【前回の記事を読む】「富士山が見たかった」お寺で仏様の頭上に登った少年の言い分

第1章 子供の頃

3 福岡県柳川へ疎開

敗戦の詔勅は高椋家(父経秋の長姉宅)で聞いた。ラジオが何を言っているか分からなかった。東条首相に似た高椋公夫伯父が居た。無口な人であった。何故か恐かった。

その後捕虜収容所に入れられていた連合軍捕虜が解放されて柳川の市街を歩くことがあった。皆雨戸を閉め、声を潜めていた。小さな小穴から、痩せ衰えた西洋人捕虜を初めて見た。これまでの敵に対して、何事も起きなかったのが幸いであった。

高椋家の長男(小生の従兄)は戦前テニス選手として有名だった。田舎町に世界的選手が誕生していたのである。時の文部大臣の祝辞を見たことがある。そのご縁は後まで続いている。筆者が三十年後に、柳川から選手を採用し『広畑製鉄所』庭球部長として、職場で指導をしながら、全国優勝をなし遂げた。大戦前に田舎町柳川に従兄達関係者が蒔いたテニスがこの快挙に結びついたとそのご縁に感謝している。

敗戦になると軍隊の貯蔵物資は人々に開放されて、それを運び出す人とリヤカーで道路が一杯になった。あれほど軍隊が余剰物資を保有していたことも子供心に不思議に思えた。

東京への帰還は列車の切符が手に入らず翌年まで待たされた。やっと昭和二十一年二月(1946年2月)に東京に戻れた。羽犬塚という駅を通過する鹿児島からの復員列車の窓から家族全員飛び乗った。駅までは式さんという高椋家の外周りをしていた男性がリヤカーで荷物を運んでくれ、暗やみの中で別れた。その後会ってはいない。列車の中の復員軍人が食べ物に贅沢であったのに驚いた。中国戦線では内地より食料に恵まれた部隊もあったのであろう。

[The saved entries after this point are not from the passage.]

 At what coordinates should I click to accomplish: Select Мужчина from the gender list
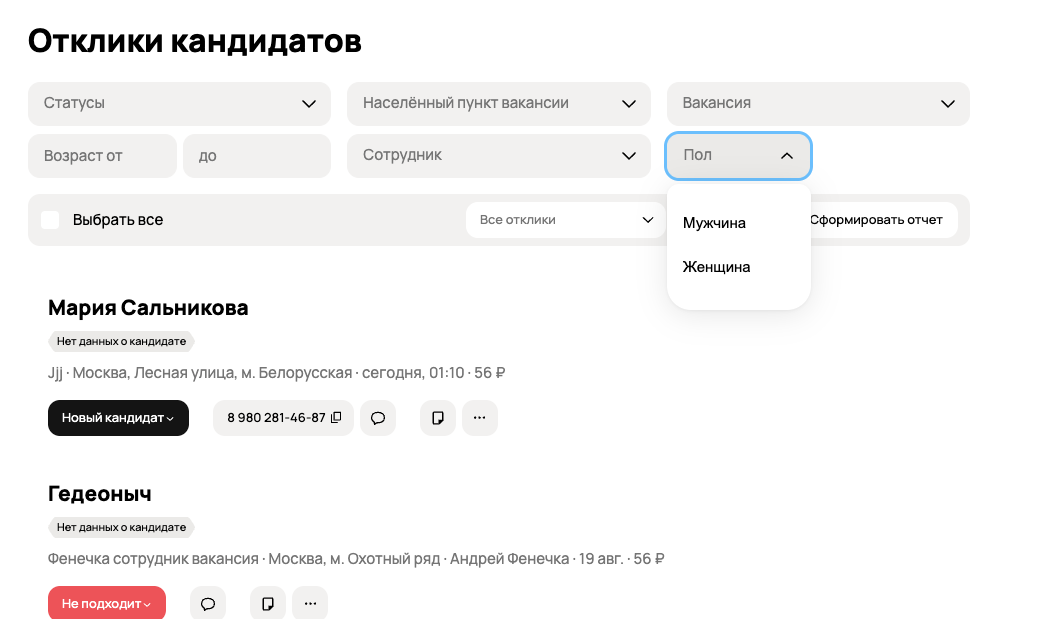tap(714, 223)
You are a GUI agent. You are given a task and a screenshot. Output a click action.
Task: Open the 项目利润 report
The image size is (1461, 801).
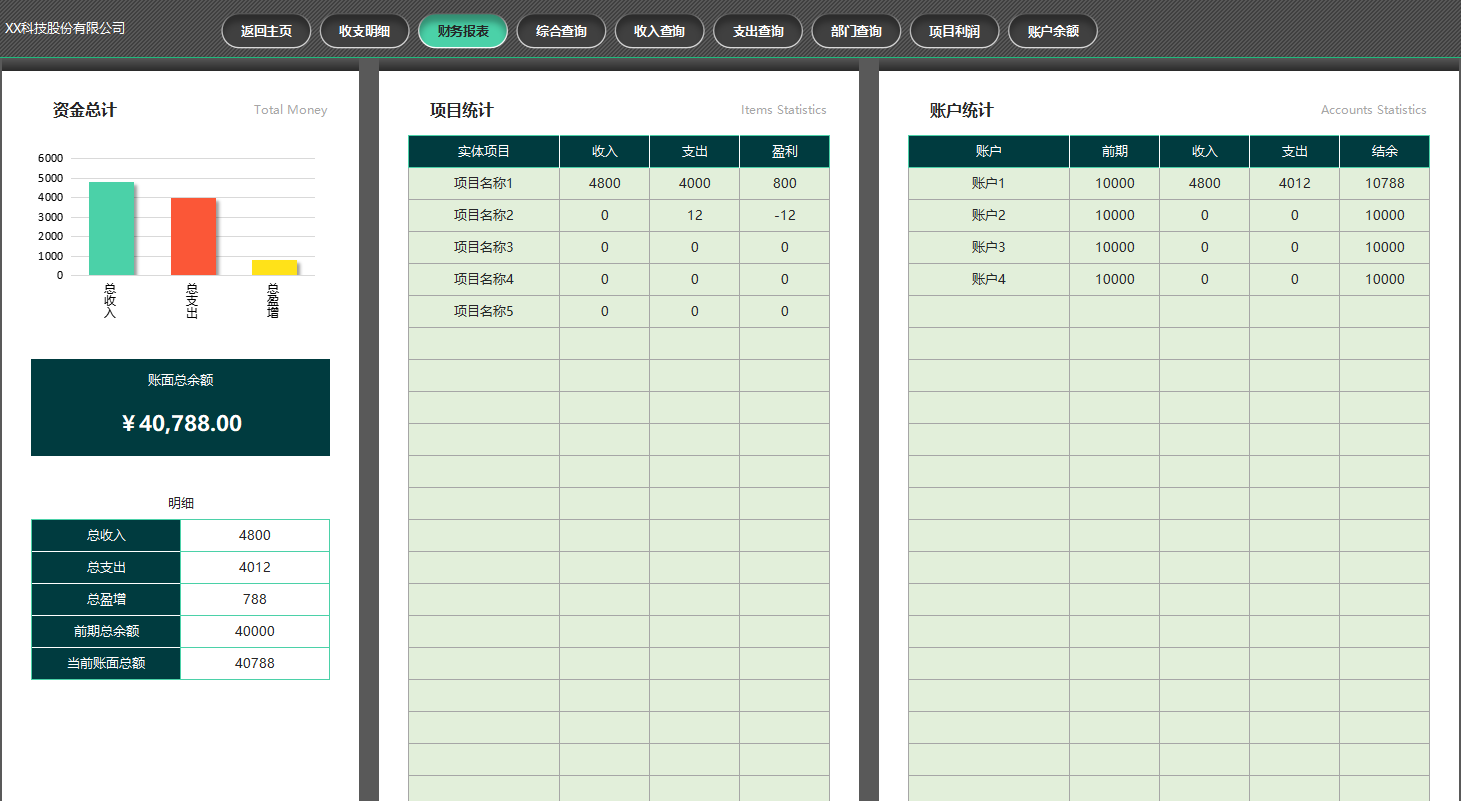954,31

東京では世田谷三軒茶屋の渡邊いと伯母の家に住まわせてもらった。渡邊家も育ち盛りの幸健、隆、昭典さんらが居り、ご不便をかけ、又お世話になった。渡邊一家は我々にとって、兄弟姉妹同様であり、今も三軒茶屋の家は懐かしい。

いと伯母は、ご主人の不慮の死亡事故により若くして未亡人になられた。実弟にあたる故経秋父とは、ことのほか親しかった。故経秋父は常に渡邊一家を父親のように支え、両家は強い絆で結ばれていた。勉学優れた渡邊兄弟より大きな刺激を受け、我々三人兄弟は勉学に努め、当時難関といわれていた麻布中高校を経て東京大学に合格、学ぶことが出来た。

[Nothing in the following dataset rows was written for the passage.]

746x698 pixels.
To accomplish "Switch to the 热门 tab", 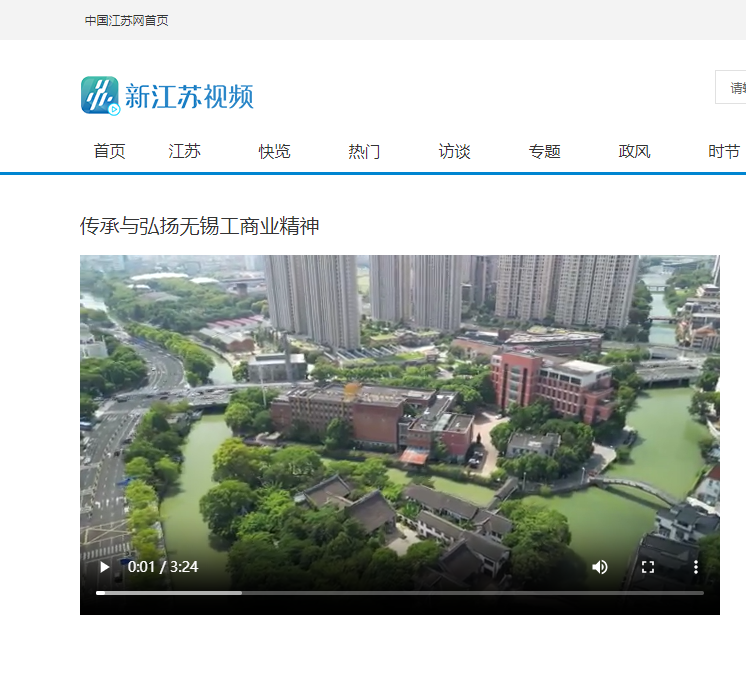I will click(365, 152).
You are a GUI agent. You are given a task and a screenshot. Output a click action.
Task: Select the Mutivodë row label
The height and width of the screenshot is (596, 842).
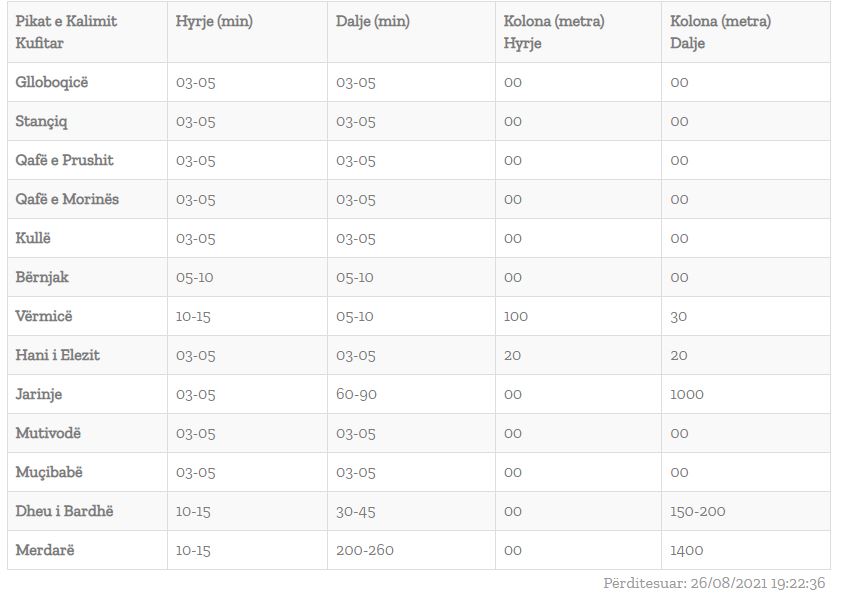(48, 433)

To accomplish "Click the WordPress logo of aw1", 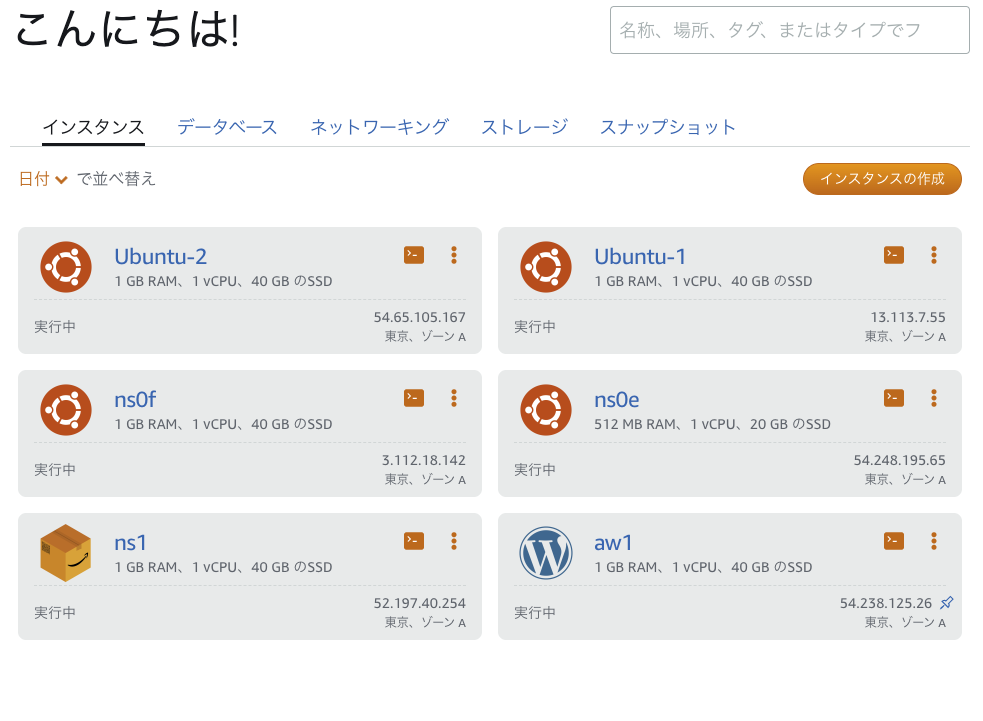I will [546, 553].
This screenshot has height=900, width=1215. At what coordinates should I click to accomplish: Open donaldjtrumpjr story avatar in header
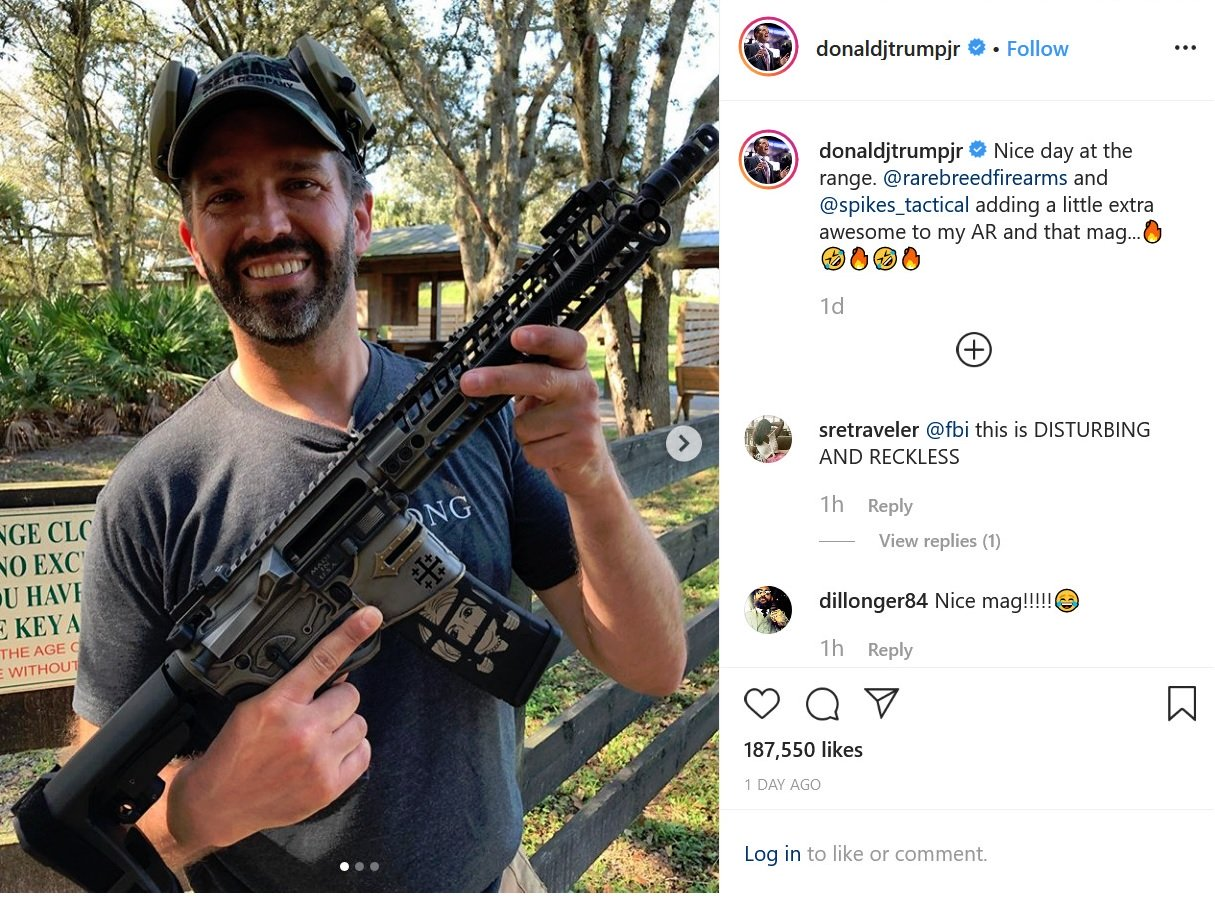(768, 47)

柳川市出身の親戚の会で、柳光会というのがある。筆者の父親である藤田経秋世代が生きていた頃は盛んに集まって懇親交流の機会があった。物故者も出て、今は定期的には会合が持てなくなった。会合では柳川自慢話が夕刻まで続く。柳川には『広畑製鉄所』庭球部の強化のための選手集めでしばしば行った。今はその機会もなくなった。寂しい。